> [WHAT THE TASK ASKS] Please give back word for word the lines of the material below between the line containing "Open the 実行 menu" and the line containing "Task: Click the Frameworks project gear icon", inclusive.
------ INFORMATION SHOWN
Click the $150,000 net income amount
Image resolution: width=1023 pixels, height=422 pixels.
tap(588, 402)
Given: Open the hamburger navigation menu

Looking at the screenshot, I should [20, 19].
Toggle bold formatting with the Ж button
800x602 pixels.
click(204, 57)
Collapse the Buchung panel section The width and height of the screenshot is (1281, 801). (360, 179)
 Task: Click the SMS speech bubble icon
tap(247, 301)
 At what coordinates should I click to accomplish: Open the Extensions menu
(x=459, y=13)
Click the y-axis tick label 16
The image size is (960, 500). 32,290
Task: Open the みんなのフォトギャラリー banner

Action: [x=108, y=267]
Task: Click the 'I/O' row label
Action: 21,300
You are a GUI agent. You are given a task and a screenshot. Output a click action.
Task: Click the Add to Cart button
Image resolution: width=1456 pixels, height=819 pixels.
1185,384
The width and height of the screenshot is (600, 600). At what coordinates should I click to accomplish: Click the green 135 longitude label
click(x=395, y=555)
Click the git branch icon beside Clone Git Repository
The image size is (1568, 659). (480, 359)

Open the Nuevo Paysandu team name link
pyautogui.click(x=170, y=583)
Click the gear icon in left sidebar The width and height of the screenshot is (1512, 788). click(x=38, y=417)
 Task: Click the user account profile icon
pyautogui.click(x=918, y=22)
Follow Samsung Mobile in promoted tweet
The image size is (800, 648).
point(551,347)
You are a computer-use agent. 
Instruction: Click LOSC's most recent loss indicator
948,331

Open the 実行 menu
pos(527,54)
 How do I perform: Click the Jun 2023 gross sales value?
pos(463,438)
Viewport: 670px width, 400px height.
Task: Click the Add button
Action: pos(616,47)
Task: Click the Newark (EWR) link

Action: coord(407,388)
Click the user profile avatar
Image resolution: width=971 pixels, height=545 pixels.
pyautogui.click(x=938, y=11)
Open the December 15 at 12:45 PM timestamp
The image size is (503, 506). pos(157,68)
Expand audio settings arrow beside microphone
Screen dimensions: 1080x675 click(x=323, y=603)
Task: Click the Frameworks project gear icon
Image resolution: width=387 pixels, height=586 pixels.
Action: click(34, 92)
------------
> [TASK SOLUTION]
Open the 実行 menu
pos(527,54)
 How do I perform: Click the Jun 2023 gross sales value?
pos(463,438)
Viewport: 670px width, 400px height.
Task: Click the Add button
Action: pos(616,47)
Task: Click the Newark (EWR) link

Action: coord(407,388)
Click the user profile avatar
Image resolution: width=971 pixels, height=545 pixels.
pyautogui.click(x=938, y=11)
Open the December 15 at 12:45 PM timestamp
The image size is (503, 506). pos(157,68)
Expand audio settings arrow beside microphone
Screen dimensions: 1080x675 click(x=323, y=603)
Task: Click the Frameworks project gear icon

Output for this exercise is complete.